Eighty-three percent of small business owners allow employees to work securely from a remote location when needed, but just 50 percent have updated their remote work security policies in the past year.

One in five small business owners haven’t committed their employees to formal cyber security training. That’s even more true for smaller companies – 30 percent of companies with 11 to 50 employees haven’t done so.

“Many employees may not realize the magnitude of risk associated with a cyber-attack as they may not have engaged in a formal training process,” Rudow said.

A Daily Threat

A separate study by the U.K.’s Federation of Small Businesses (FSB) found that British small businesses are hit by almost 10,000 cyber attacks a day.

Twenty percent of small businesses said they’d been hit by a cyber-attack within the past two years, a total of more than 7 million individual attacks.

The annual cost of those attacks to the small business community is estimated at £4.5 billion, with an average cost per attack of £1,300.

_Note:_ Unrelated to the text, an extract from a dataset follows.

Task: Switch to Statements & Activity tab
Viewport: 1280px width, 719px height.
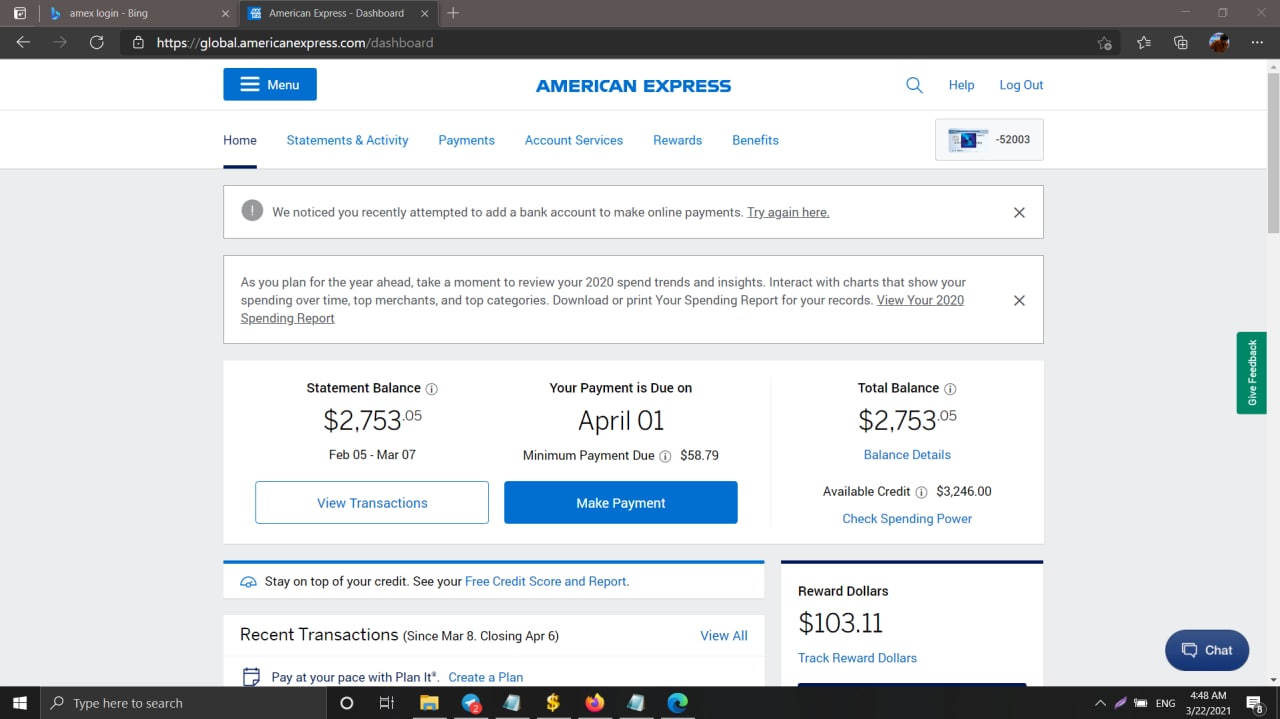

In the past two years, 530,000 small firms were hit by phishing attacks, 374,000 were hit by malware, 301,000 were hit by fraudulent payment requests, and 260,000 were hit by ransomware.

Still, as with the Nationwide survey, the FSB found that small businesses aren’t taking the threat as seriously as they should.

Thirty-five percent of small firms haven’t installed security software over the past two years, 40 percent don’t regularly update software, and a similar proportion don’t back up data and IT systems. Less than half have a strict password policy for devices.

“These findings demonstrate the sheer scale of the dangers faced by small firms every day in the digital arena,” FSB policy and advocacy chairman Martin McTague said in a statement.

“More small firms are waking up to the threat of cybercrime,” McTague added. “It’s a threat that’s evolving rapidly, but too many small businesses still lack access to the resources and budgets needed to contain it.”